El Libro de Mormón
El Libro de Mormón 42:13 por tanto, según la justicia, el plan de redención no podía realizarse sino de acuerdo con las condiciones del arrepentimiento del hombre en este estado probatorio, sí, este estado preparatorio; porque a menos que fuera por estas condiciones, la misericordia no podría surtir efecto, salvo que destruyese la obra de la justicia.

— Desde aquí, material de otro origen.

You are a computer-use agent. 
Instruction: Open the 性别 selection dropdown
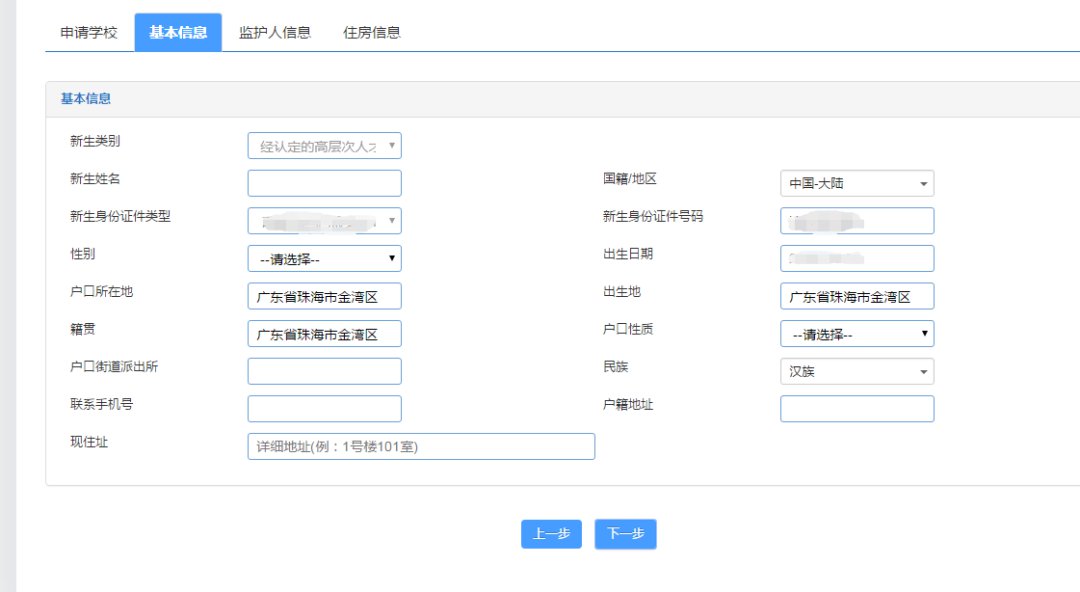point(324,259)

Pero la obra de la justicia no podía ser destruida; de ser así, Dios dejaría de ser Dios.
42:14 Y así vemos que toda la humanidad se hallaba caída, y que estaba en manos de la justicia; sí, la justicia de Dios que los sometía para siempre a estar separados de su presencia.

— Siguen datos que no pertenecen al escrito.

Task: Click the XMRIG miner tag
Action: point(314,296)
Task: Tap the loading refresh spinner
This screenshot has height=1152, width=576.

42:15 Ahora bien, no se podría realizar el plan de la misericordia salvo que se efectuase una expiación; por tanto, Dios mismo expía los pecados del mundo, para realizar el plan de la misericordia, para apaciguar las demandas de la justicia, para que Dios sea un Dios perfecto, justo y misericordioso también.
42:16 Mas el arrepentimiento no podía llegar a los hombres a menos que se fijara un castigo, igualmente eterno como la vida del alma, opuesto al plan de la felicidad, tan eterno también como la vida del alma.
42:17 Y ¿cómo podría el hombre arrepentirse, a menos que pecara? ¿cómo podría pecar, si no hubiese ley? y ¿cómo podría haber una ley sin que hubiese un castigo?